* Task instructions: Please update the data, starting at the line that has "Click the 确定 button" and stopping after the line that has "Screen dimensions: 1045x782". Write those lines out again with "radio option" changed to "radio button" and nothing else altered.

* Items:
++++++++++
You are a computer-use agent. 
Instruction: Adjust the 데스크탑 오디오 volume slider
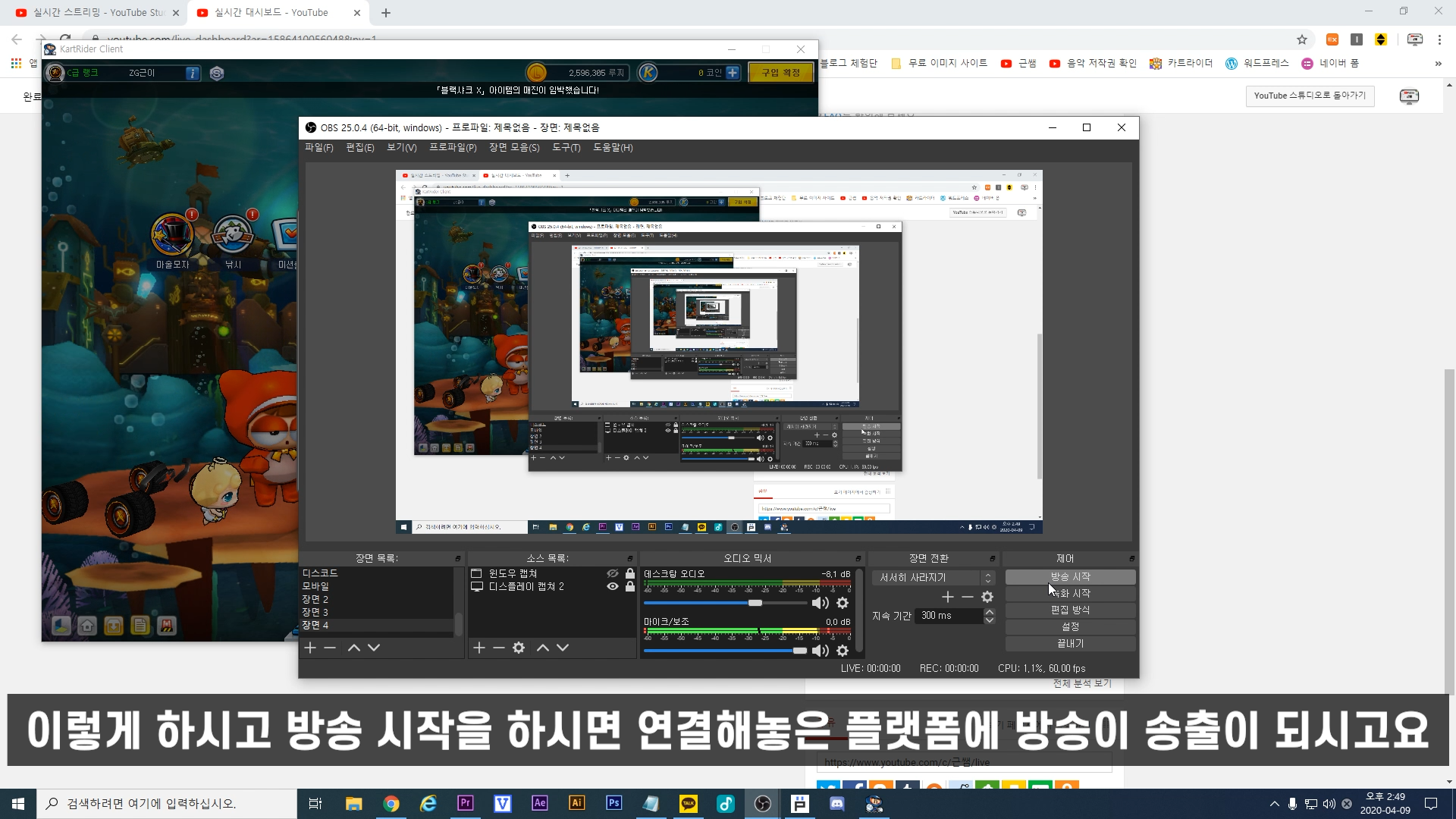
++++++++++
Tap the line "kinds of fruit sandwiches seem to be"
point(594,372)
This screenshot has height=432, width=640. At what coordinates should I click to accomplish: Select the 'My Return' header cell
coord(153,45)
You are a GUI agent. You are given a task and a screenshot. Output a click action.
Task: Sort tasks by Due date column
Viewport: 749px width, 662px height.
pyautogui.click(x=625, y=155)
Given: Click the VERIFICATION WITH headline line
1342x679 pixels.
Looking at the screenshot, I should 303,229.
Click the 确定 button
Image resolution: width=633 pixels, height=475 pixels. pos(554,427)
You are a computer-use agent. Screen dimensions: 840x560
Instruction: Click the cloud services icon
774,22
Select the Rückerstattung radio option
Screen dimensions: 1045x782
++++++++++
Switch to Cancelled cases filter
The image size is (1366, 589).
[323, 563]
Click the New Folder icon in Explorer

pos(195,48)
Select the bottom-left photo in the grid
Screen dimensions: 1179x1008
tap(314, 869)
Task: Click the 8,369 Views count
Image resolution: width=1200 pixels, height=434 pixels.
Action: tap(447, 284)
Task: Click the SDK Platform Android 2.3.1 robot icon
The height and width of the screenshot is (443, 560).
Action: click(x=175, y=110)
++++++++++
* Final result:
Click the 确定 button
Image resolution: width=633 pixels, height=475 pixels. pos(554,427)
You are a computer-use agent. Screen dimensions: 840x560
Instruction: Click the cloud services icon
774,22
Select the Rückerstattung radio button
Screen dimensions: 1045x782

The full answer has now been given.